Determine how many of the lines below contain the word "arrow", and reply with that number alone.

START INPUT MATERIAL

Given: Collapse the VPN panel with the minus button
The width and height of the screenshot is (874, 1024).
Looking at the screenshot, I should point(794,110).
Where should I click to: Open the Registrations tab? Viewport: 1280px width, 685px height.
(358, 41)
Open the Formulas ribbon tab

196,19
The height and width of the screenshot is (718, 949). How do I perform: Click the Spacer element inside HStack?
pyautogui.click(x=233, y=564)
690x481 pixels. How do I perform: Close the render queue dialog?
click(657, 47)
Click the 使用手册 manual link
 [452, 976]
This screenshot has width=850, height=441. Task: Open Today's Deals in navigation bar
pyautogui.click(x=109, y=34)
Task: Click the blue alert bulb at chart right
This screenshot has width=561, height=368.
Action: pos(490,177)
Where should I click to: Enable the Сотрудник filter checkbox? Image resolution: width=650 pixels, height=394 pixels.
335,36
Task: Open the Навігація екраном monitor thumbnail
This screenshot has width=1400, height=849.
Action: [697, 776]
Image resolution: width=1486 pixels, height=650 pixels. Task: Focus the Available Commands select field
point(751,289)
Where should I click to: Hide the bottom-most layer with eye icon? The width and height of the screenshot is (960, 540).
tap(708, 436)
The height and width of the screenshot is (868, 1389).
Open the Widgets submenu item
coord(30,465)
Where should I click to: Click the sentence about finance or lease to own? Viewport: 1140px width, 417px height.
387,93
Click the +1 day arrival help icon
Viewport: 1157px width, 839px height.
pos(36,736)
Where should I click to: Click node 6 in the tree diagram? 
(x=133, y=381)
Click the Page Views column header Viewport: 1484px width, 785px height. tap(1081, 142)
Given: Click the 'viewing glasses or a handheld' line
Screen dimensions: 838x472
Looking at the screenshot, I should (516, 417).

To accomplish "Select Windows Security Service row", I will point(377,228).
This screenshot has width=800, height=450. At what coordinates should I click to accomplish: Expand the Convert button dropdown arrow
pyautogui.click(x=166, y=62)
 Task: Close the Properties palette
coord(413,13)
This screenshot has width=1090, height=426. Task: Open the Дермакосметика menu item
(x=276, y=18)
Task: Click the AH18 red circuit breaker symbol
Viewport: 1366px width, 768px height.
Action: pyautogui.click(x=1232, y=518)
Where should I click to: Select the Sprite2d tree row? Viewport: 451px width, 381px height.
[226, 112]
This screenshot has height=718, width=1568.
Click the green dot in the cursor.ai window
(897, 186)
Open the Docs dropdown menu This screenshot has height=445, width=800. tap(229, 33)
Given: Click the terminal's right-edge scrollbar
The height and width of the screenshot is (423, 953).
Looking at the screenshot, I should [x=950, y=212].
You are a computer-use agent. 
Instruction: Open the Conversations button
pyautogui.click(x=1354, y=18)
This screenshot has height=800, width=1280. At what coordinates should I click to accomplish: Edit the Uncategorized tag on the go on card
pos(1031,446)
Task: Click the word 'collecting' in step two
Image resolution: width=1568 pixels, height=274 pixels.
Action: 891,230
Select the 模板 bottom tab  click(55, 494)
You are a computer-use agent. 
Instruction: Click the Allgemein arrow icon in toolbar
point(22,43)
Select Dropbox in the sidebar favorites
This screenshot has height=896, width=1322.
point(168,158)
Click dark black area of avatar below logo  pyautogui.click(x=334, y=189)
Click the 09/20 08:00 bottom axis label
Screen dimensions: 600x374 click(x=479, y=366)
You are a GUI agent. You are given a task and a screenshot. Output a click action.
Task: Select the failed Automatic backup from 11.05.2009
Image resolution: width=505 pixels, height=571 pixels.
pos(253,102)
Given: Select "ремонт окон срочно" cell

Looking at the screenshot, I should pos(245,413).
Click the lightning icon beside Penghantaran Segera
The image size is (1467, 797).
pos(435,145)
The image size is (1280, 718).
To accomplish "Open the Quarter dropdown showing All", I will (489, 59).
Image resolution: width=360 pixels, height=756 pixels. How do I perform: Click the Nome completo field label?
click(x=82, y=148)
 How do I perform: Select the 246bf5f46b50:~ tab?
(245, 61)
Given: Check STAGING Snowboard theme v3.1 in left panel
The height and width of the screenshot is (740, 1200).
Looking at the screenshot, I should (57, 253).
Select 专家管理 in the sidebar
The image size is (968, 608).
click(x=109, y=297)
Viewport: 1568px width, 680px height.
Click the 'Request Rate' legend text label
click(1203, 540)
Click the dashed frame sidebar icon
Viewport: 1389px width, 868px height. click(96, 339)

END INPUT MATERIAL

WORKED SOLUTION
2